Furnishing of information relating to critical information infrastructure
10.—(1)  The Commissioner may by notice given in the prescribed form and manner, require the owner of a critical information infrastructure to furnish, within a reasonable period specified in the notice, the following:
(a)information on the design, configuration and security of the critical information infrastructure;
(b)information on the design, configuration and security of any other computer or computer system under the owner’s control that is interconnected with or that communicates with the critical information infrastructure;
(c)information relating to the operation of the critical information infrastructure, and of any other computer or computer system under the owner’s control that is interconnected with or that communicates with the critical information infrastructure;
(d)any other information that the Commissioner may require in order to ascertain the level of cybersecurity of the critical information infrastructure.

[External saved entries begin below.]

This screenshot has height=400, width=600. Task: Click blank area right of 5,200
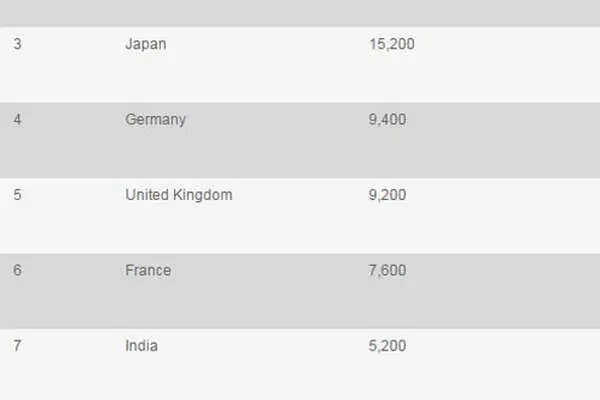[x=505, y=365]
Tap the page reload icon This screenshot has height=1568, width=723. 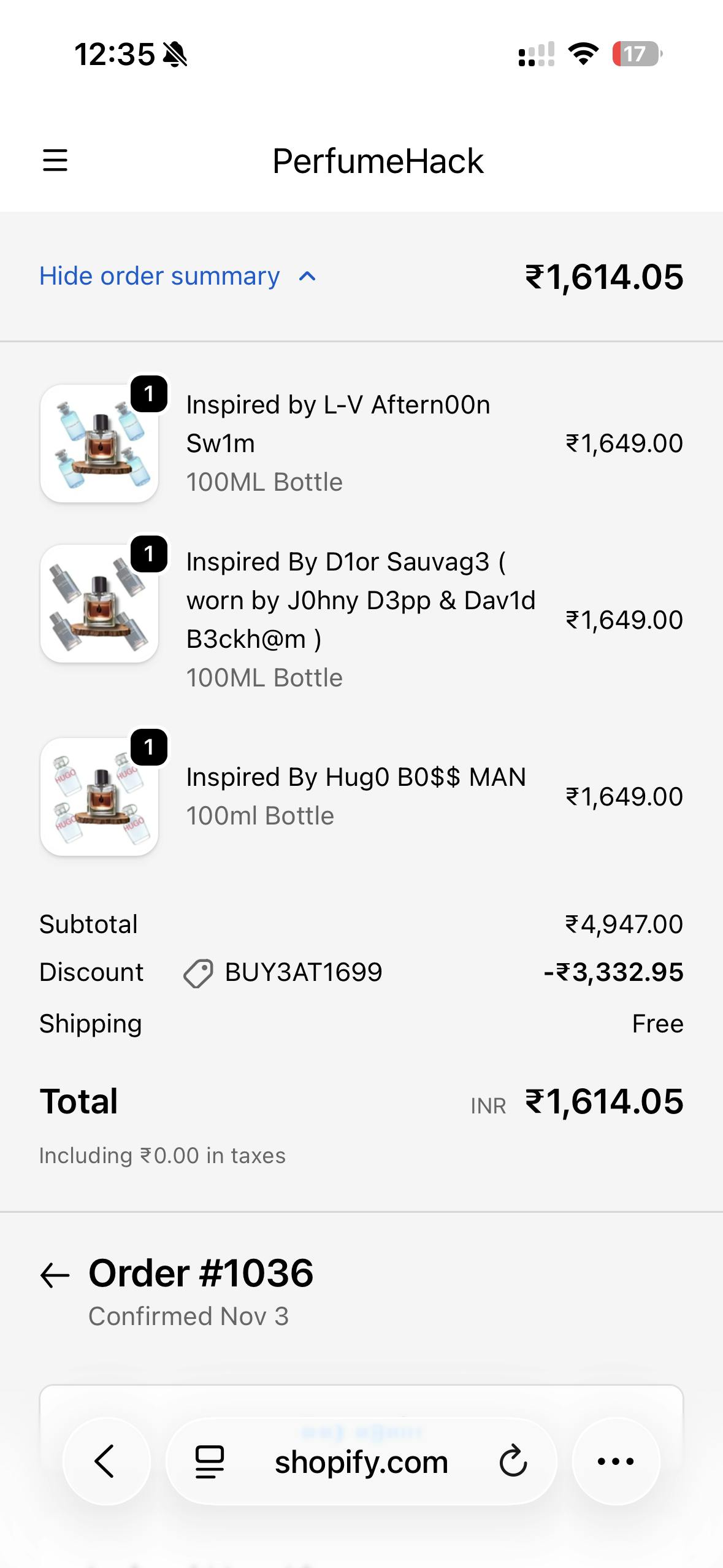[513, 1461]
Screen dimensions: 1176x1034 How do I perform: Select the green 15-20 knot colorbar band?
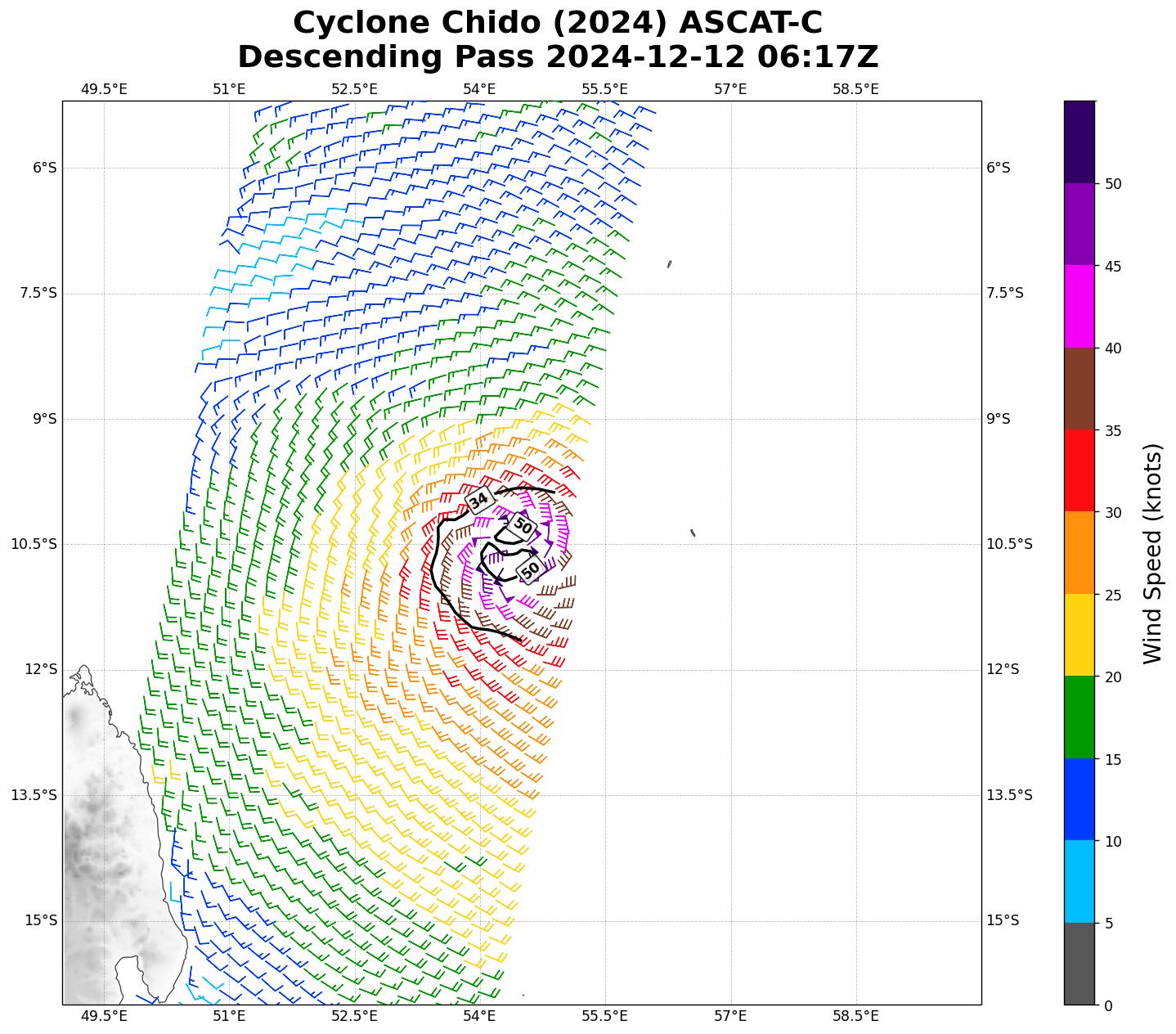(x=1079, y=717)
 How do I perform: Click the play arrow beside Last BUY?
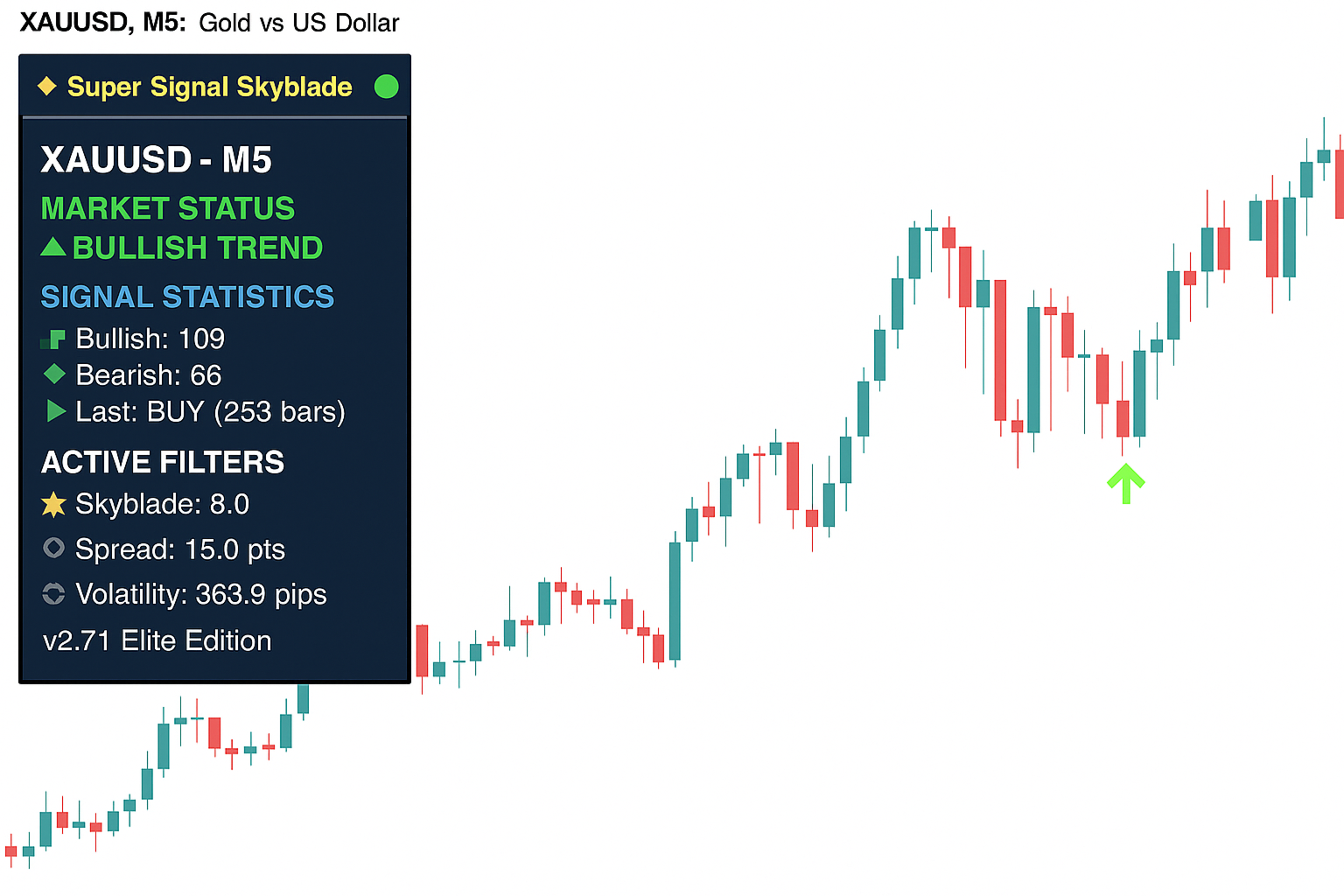56,411
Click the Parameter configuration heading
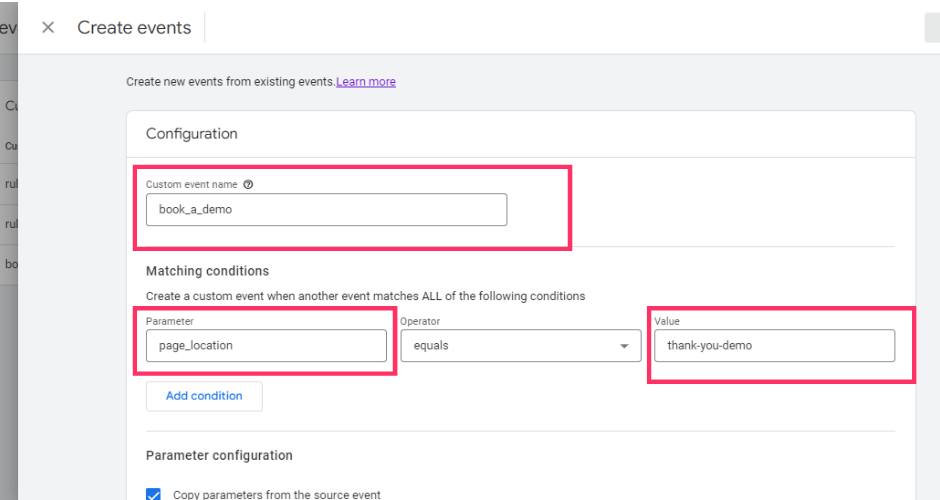The height and width of the screenshot is (500, 940). point(219,456)
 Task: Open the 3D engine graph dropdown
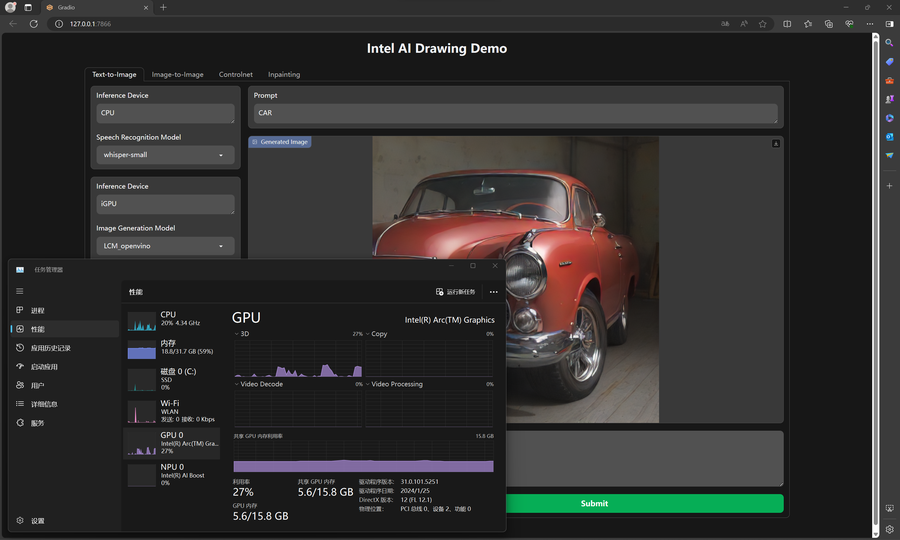click(x=241, y=334)
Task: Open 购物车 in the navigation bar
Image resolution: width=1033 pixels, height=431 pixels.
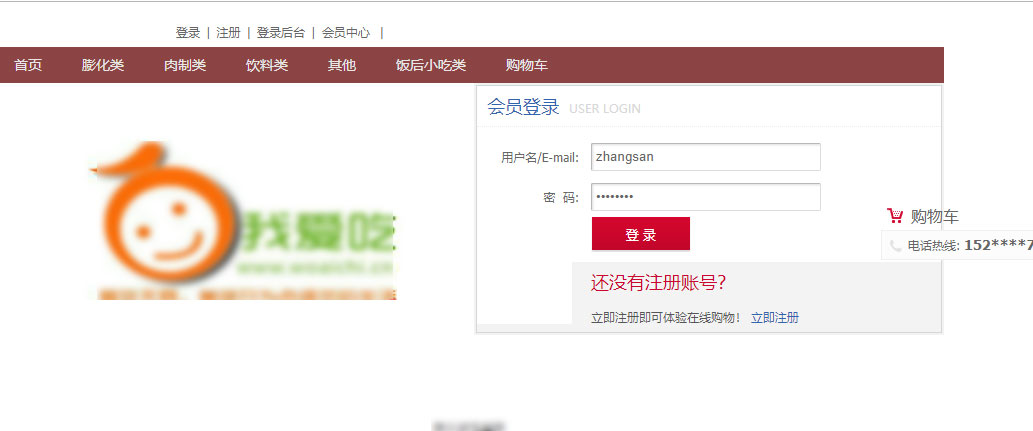Action: tap(526, 65)
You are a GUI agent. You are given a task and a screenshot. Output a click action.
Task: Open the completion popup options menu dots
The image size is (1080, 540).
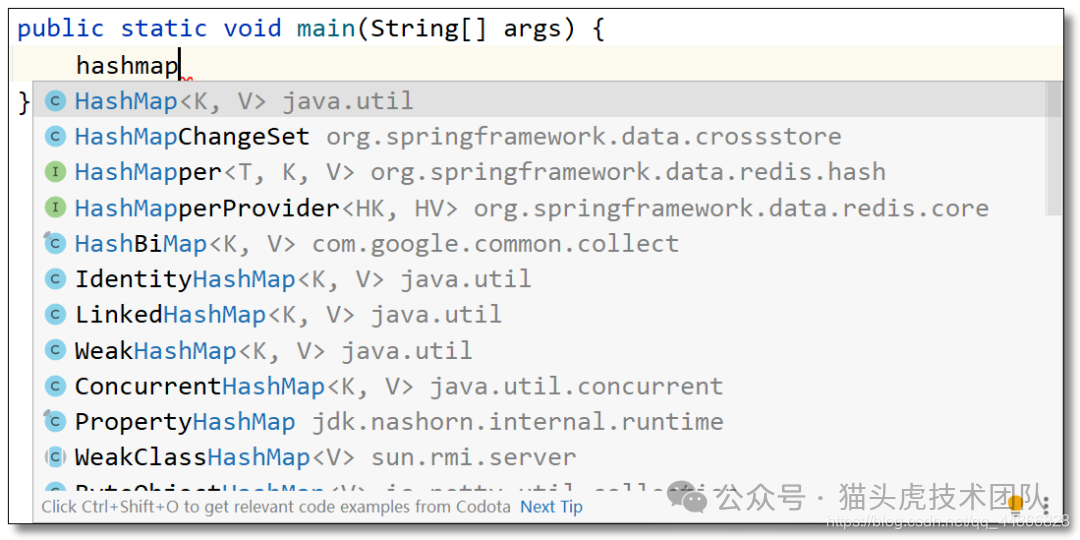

(2)  Any owner of a critical information infrastructure who, without reasonable excuse, fails to comply with a notice mentioned in subsection (1) shall be guilty of an offence and shall be liable on conviction to a fine not exceeding $100,000 or to imprisonment for a term not exceeding 2 years or to both and, in the case of a continuing offence, to a further fine not exceeding $5,000 for every day or part of a day during which the offence continues after conviction.
(3)  The owner of a critical information infrastructure to whom a notice is issued under subsection (1) is not obliged to disclose any information that is subject to any right, privilege or immunity conferred, or obligation or limitation imposed, by or under any law or rules of professional conduct in relation to the disclosure of such information, except that the performance of a contractual obligation is not an excuse for not disclosing the information.
(4)  The owner of a critical information infrastructure is not treated as being in breach of any contractual obligation mentioned in subsection (3) for doing or omitting to do any act, if the act is done or omitted to be done with reasonable care and in good faith and for the purpose of complying with a notice issued under subsection (1).
(5)  If a material change is made by or on behalf of the owner of a critical information infrastructure to the design, configuration, security or operation of the critical information infrastructure after any information has been furnished to the Commissioner pursuant to a notice mentioned in subsection (1), the owner of the critical information infrastructure must notify the Commissioner of the change not later than 30 days after the change is made.
(6)  For the purposes of subsection (5), a change is a material change if the change affects or may affect the cybersecurity of the critical information infrastructure or the ability of the owner of the critical information infrastructure to respond to a cybersecurity threat or incident affecting the critical information infrastructure.
(7)  Any owner of a critical information infrastructure who, without reasonable excuse, fails to comply with subsection (5) shall be guilty of an offence and shall be liable on conviction to a fine not exceeding $25,000 or to imprisonment for a term not exceeding 12 months or to both.